Que lições China e Coreia do Sul, países onde o vírus se espalhou bem antes da Europa, nos ensinam?
Na China e na Coreia do Sul, o número de casos está diminuindo. Isso é muito interessante para o controle da covid-19 no mundo inteiro. Esses países conseguiram conter a pandemia com algumas medidas drásticas de distanciamento social. Num cenário de propagação descontrolada, o sistema de saúde fica sobrecarregado. Adiar a velocidade da disseminação e reduzir o pico de infecções ajuda o sistema de saúde a lidar com a doença, mas também nos ajuda a ganhar tempo para tratar os doentes e desenvolver medidas preventivas, como vacinas.

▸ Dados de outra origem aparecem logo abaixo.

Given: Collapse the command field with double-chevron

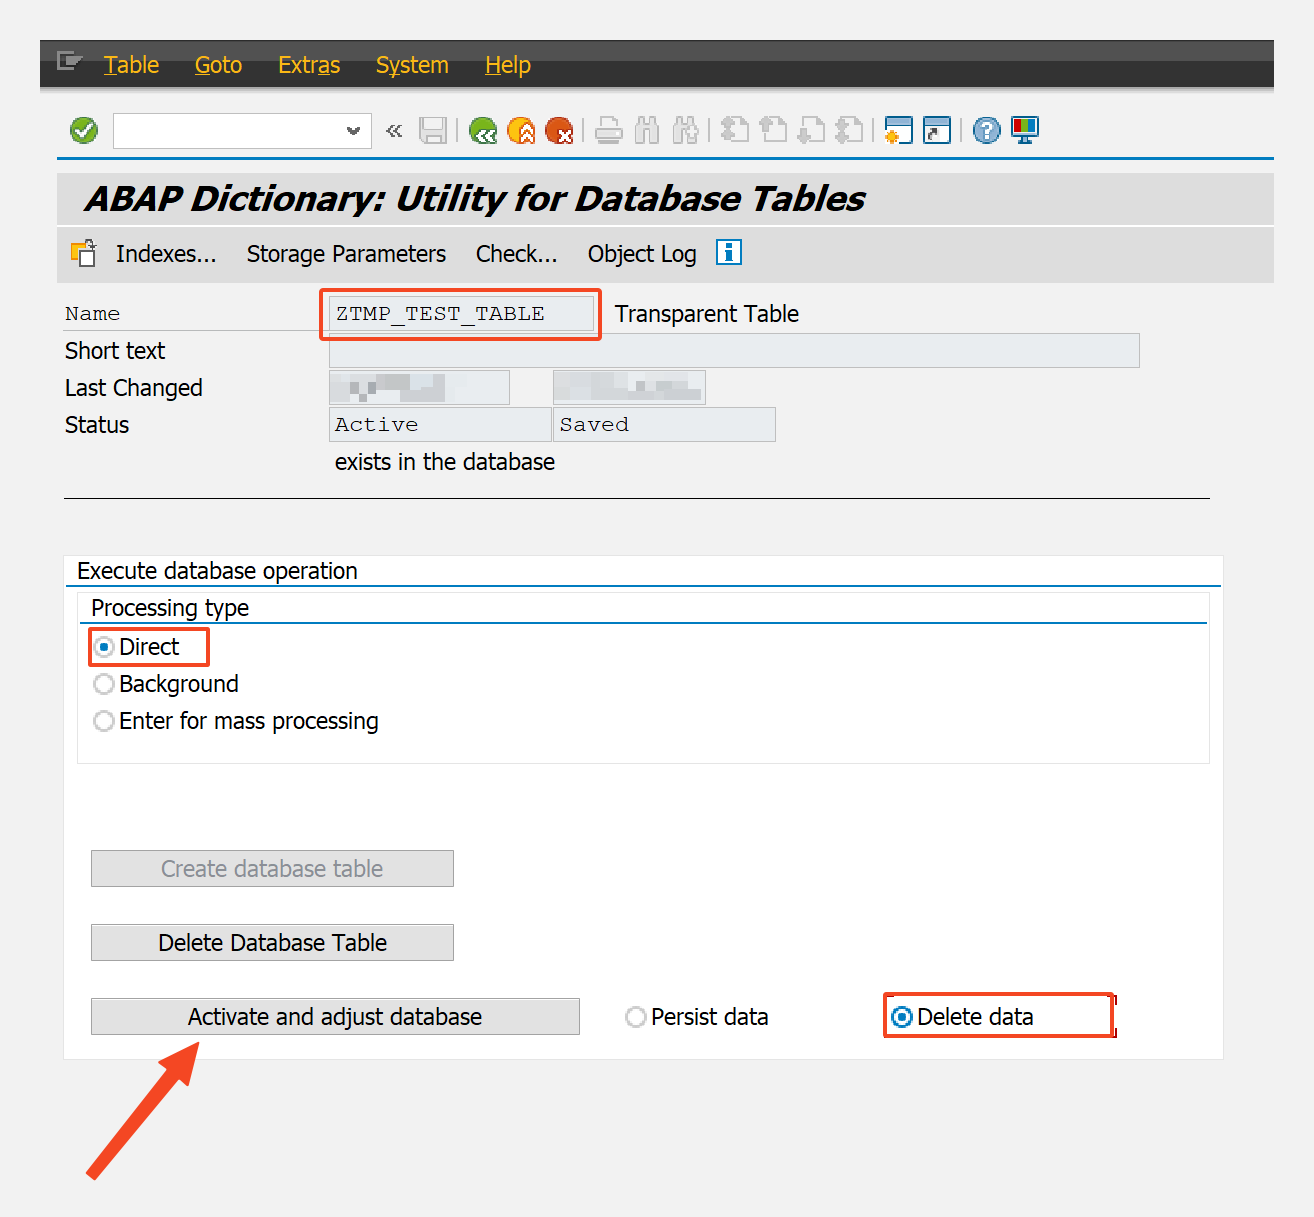Looking at the screenshot, I should pyautogui.click(x=393, y=130).
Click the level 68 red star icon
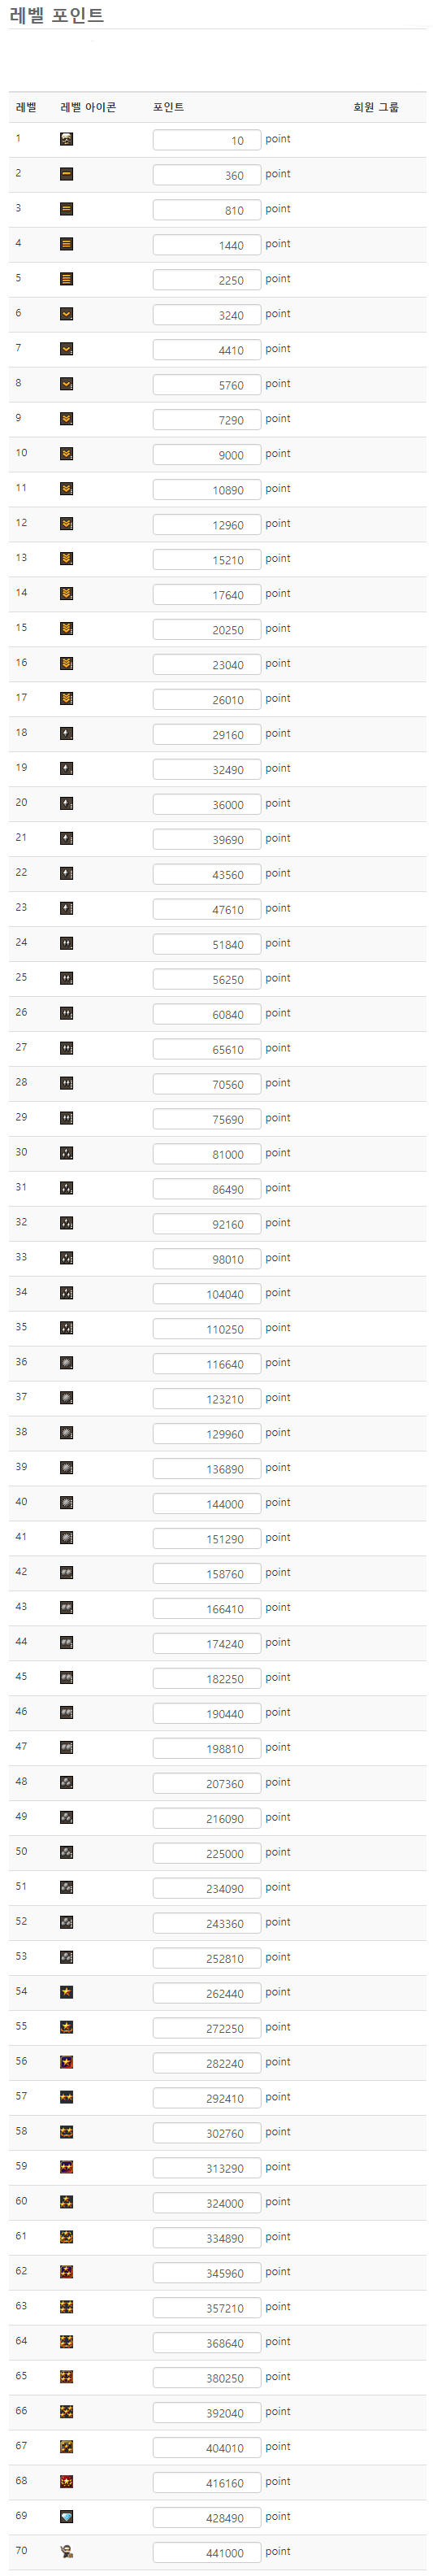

É uma boa notícia porque o distanciamento social é eficaz. Mas, ao mesmo tempo, é problemático, porque quer dizer que, assim que essas medidas forem anuladas, haverá um grande aumento no número de casos – já que a população não desenvolveu nenhuma imunidade. Assim que se relaxa [as restrições], é provável que haja maior recrudescimento nos casos, o que coloca os governos numa posição muito difícil. As medidas são muito drásticas e têm um enorme impacto na vida cotidiana e na economia. Por isso, só é possível manter essas medidas durante um certo período de tempo.
O problema é que, se escolas forem fechadas e grandes eventos forem cancelados muito cedo, será preciso manter essas medidas por um longo, longo tempo. Provavelmente, é por isso que políticos estão hesitando em adotar certas medidas até que seja absolutamente necessário.
Vários países estão adotando restrições de viagem ou fechando fronteiras. Isso terá um impacto [na disseminação do coronavírus]?
As restrições têm o objetivo de limitar o número de pessoas infectadas entrando numa determinada região, e podem fazer sentido se o número de pessoas infectadas é muito baixo, porque, assim, se limita a chance de alguém transmitir a doença e suas medidas de contenção não são sobrecarregadas por pessoas demais que precisam ser identificadas e cujos contatos precisam ser retraçados. A partir do momento em que uma área passa para uma fase na qual há evidências para uma transmissão constante na comunidade, alguns poucos casos vindos de fora não farão diferença nenhuma.
O que mais pode ser feito?
Outra possibilidade, que é menos drástica, mas que ajudaria menos a conter a propagação geral seria focar em grupos de risco. É comum fazer isso com doenças infecciosas: são os grupos específicos de risco que recebem as vacinas ou os tratamentos caros. Uma estratégia potencial para a covid-19 é que, se não podemos conter o surto em si, podemos isolar aqueles que são mais afetados – o que quer dizer isolamento completo da população mais velha da nossa sociedade, o máximo possível.
Então, o vírus veio para ficar?
É para isso que estamos nos preparando. Parece ser possível implementar medidas para conter a disseminação, mas estas precisam ser muito drásticas e, a não ser que possam ser adotadas dessa forma, o vírus ficará por bastante tempo. É difícil prever por quanto tempo. Não há evidências de que isso vá passar até meados do ano.
O senhor trabalha nesses modelos há meses. Está preocupado?
Todos nós devemos ficar preocupados. É provável que a situação piore antes de melhorar. O importante para todos agora é sermos racionais. E buscarmos informações de fontes confiáveis.